*** Stored data ***
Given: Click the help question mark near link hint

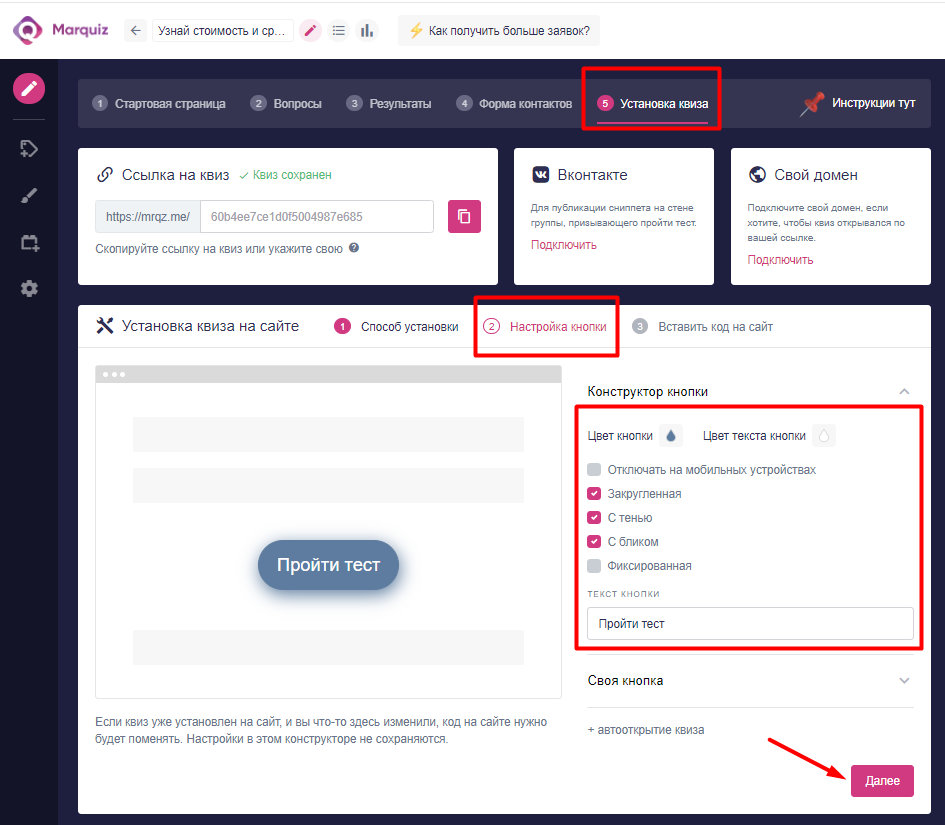Looking at the screenshot, I should point(354,248).
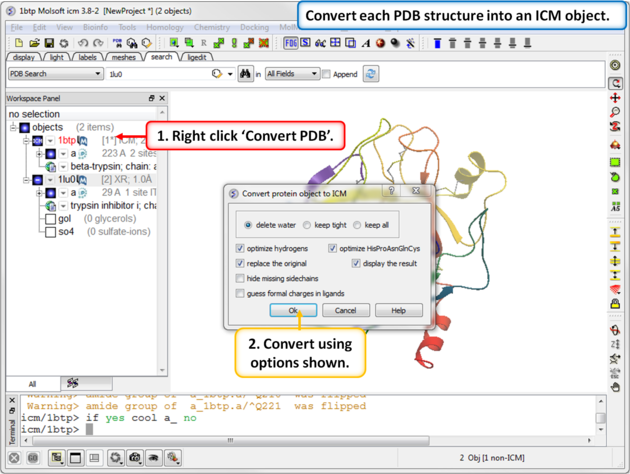Check the gol glycerols checkbox
Viewport: 630px width, 474px height.
click(x=50, y=218)
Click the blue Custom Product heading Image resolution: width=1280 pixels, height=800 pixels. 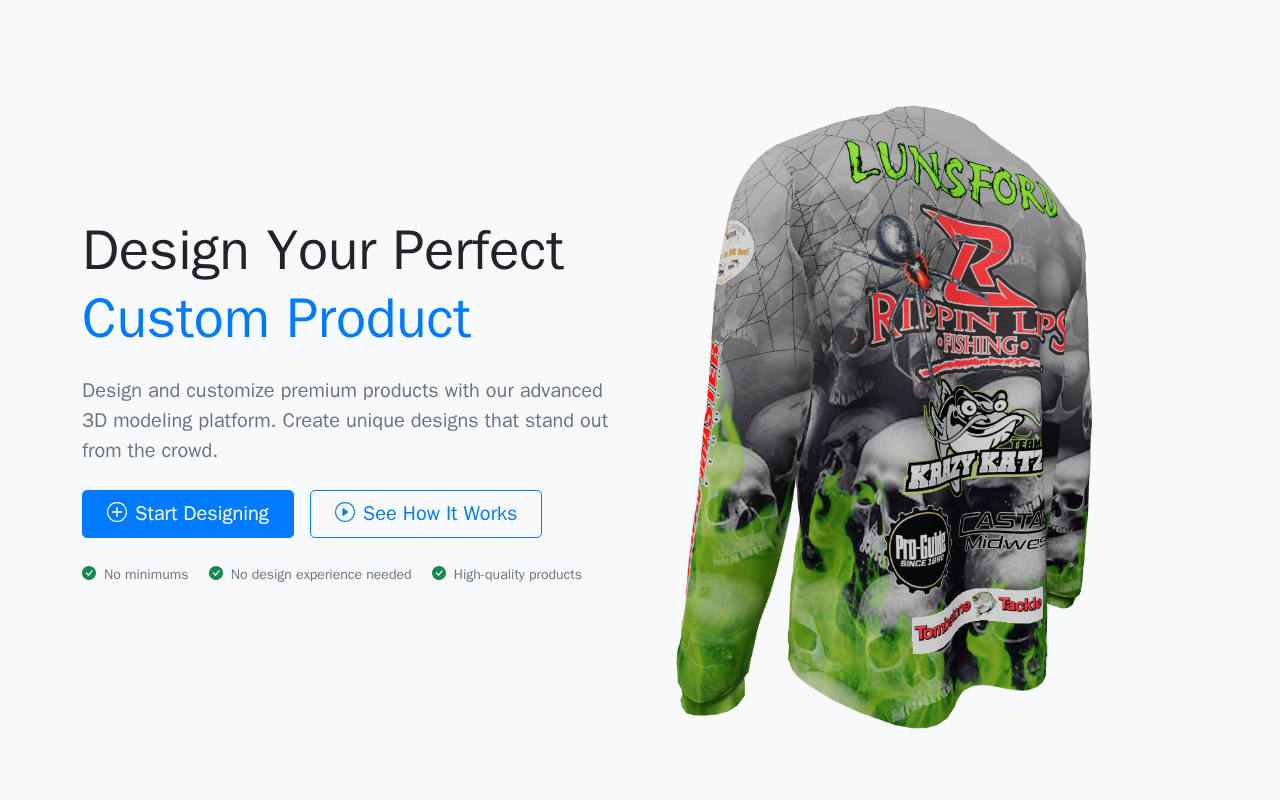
*** End of Stored data ***
__Problem to work on__
Copy every entry word for word, but omit the pictures.

__Answer space__
Given: Click the help question mark near link hint

Looking at the screenshot, I should point(354,248).
Check the gol glycerols checkbox
Viewport: 630px width, 474px height.
click(x=50, y=218)
Click the blue Custom Product heading Image resolution: width=1280 pixels, height=800 pixels. 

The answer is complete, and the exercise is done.